» **Exercise prompt**:
Give back every entry below, unchanged.

» **Records for this task**:

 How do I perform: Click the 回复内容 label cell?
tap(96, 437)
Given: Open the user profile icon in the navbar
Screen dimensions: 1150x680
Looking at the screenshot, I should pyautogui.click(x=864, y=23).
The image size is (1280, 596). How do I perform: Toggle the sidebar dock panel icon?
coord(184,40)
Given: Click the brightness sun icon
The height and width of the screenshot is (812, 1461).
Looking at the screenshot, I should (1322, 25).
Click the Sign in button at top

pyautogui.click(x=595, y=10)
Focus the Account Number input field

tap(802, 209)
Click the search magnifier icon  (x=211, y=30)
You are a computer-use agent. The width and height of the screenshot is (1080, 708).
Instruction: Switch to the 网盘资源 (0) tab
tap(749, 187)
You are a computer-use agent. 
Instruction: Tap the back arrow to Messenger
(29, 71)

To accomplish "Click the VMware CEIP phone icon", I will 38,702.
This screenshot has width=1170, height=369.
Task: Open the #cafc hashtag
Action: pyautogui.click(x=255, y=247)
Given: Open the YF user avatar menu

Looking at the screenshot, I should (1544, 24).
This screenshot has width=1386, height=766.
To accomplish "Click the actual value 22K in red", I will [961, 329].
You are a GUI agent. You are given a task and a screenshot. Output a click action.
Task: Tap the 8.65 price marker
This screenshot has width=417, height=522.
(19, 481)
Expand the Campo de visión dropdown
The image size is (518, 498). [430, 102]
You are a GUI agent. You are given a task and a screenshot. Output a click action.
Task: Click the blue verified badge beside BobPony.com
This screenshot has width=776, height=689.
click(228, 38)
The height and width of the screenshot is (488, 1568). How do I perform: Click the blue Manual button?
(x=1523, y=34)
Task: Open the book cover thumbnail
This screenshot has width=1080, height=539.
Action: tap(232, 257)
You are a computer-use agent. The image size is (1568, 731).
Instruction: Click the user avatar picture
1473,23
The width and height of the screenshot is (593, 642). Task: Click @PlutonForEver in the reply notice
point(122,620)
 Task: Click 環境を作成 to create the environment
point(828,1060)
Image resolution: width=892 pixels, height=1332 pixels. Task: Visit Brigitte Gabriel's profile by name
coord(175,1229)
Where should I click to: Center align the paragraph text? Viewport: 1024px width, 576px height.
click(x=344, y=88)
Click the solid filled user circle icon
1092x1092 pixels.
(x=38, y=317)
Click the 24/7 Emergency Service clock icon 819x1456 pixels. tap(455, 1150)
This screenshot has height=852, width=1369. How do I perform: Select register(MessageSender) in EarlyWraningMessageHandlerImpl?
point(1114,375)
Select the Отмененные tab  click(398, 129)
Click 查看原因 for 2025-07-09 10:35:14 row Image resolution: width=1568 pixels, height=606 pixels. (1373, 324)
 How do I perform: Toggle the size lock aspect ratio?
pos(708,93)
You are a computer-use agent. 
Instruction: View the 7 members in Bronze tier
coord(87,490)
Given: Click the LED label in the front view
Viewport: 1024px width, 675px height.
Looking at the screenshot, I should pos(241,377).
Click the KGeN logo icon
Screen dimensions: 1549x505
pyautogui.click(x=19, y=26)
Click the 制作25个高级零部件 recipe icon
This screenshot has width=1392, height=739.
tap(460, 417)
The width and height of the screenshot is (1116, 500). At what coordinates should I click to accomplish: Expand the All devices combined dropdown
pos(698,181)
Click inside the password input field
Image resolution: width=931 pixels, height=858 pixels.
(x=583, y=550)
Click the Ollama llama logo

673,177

» **Answer below**:
 How do I perform: Click the 回复内容 label cell?
tap(96, 437)
Given: Open the user profile icon in the navbar
Screen dimensions: 1150x680
Looking at the screenshot, I should pyautogui.click(x=864, y=23).
The image size is (1280, 596). How do I perform: Toggle the sidebar dock panel icon?
coord(184,40)
Given: Click the brightness sun icon
The height and width of the screenshot is (812, 1461).
Looking at the screenshot, I should (1322, 25).
Click the Sign in button at top

pyautogui.click(x=595, y=10)
Focus the Account Number input field

tap(802, 209)
Click the search magnifier icon  (x=211, y=30)
You are a computer-use agent. The width and height of the screenshot is (1080, 708).
Instruction: Switch to the 网盘资源 (0) tab
tap(749, 187)
You are a computer-use agent. 
Instruction: Tap the back arrow to Messenger
(29, 71)

To accomplish "Click the VMware CEIP phone icon", I will 38,702.
This screenshot has width=1170, height=369.
Task: Open the #cafc hashtag
Action: pyautogui.click(x=255, y=247)
Given: Open the YF user avatar menu

Looking at the screenshot, I should (1544, 24).
This screenshot has width=1386, height=766.
To accomplish "Click the actual value 22K in red", I will [961, 329].
You are a GUI agent. You are given a task and a screenshot. Output a click action.
Task: Tap the 8.65 price marker
This screenshot has width=417, height=522.
(19, 481)
Expand the Campo de visión dropdown
The image size is (518, 498). [430, 102]
You are a GUI agent. You are given a task and a screenshot. Output a click action.
Task: Click the blue verified badge beside BobPony.com
This screenshot has width=776, height=689.
click(228, 38)
The height and width of the screenshot is (488, 1568). How do I perform: Click the blue Manual button?
(x=1523, y=34)
Task: Open the book cover thumbnail
This screenshot has width=1080, height=539.
Action: tap(232, 257)
You are a computer-use agent. The image size is (1568, 731).
Instruction: Click the user avatar picture
1473,23
The width and height of the screenshot is (593, 642). Task: Click @PlutonForEver in the reply notice
point(122,620)
 Task: Click 環境を作成 to create the environment
point(828,1060)
Image resolution: width=892 pixels, height=1332 pixels. Task: Visit Brigitte Gabriel's profile by name
coord(175,1229)
Where should I click to: Center align the paragraph text? Viewport: 1024px width, 576px height.
click(x=344, y=88)
Click the solid filled user circle icon
1092x1092 pixels.
(x=38, y=317)
Click the 24/7 Emergency Service clock icon 819x1456 pixels. tap(455, 1150)
This screenshot has height=852, width=1369. How do I perform: Select register(MessageSender) in EarlyWraningMessageHandlerImpl?
point(1114,375)
Select the Отмененные tab  click(398, 129)
Click 查看原因 for 2025-07-09 10:35:14 row Image resolution: width=1568 pixels, height=606 pixels. (1373, 324)
 How do I perform: Toggle the size lock aspect ratio?
pos(708,93)
You are a computer-use agent. 
Instruction: View the 7 members in Bronze tier
coord(87,490)
Given: Click the LED label in the front view
Viewport: 1024px width, 675px height.
Looking at the screenshot, I should pos(241,377).
Click the KGeN logo icon
Screen dimensions: 1549x505
pyautogui.click(x=19, y=26)
Click the 制作25个高级零部件 recipe icon
This screenshot has width=1392, height=739.
tap(460, 417)
The width and height of the screenshot is (1116, 500). At what coordinates should I click to accomplish: Expand the All devices combined dropdown
pos(698,181)
Click inside the password input field
Image resolution: width=931 pixels, height=858 pixels.
(x=583, y=550)
Click the Ollama llama logo

673,177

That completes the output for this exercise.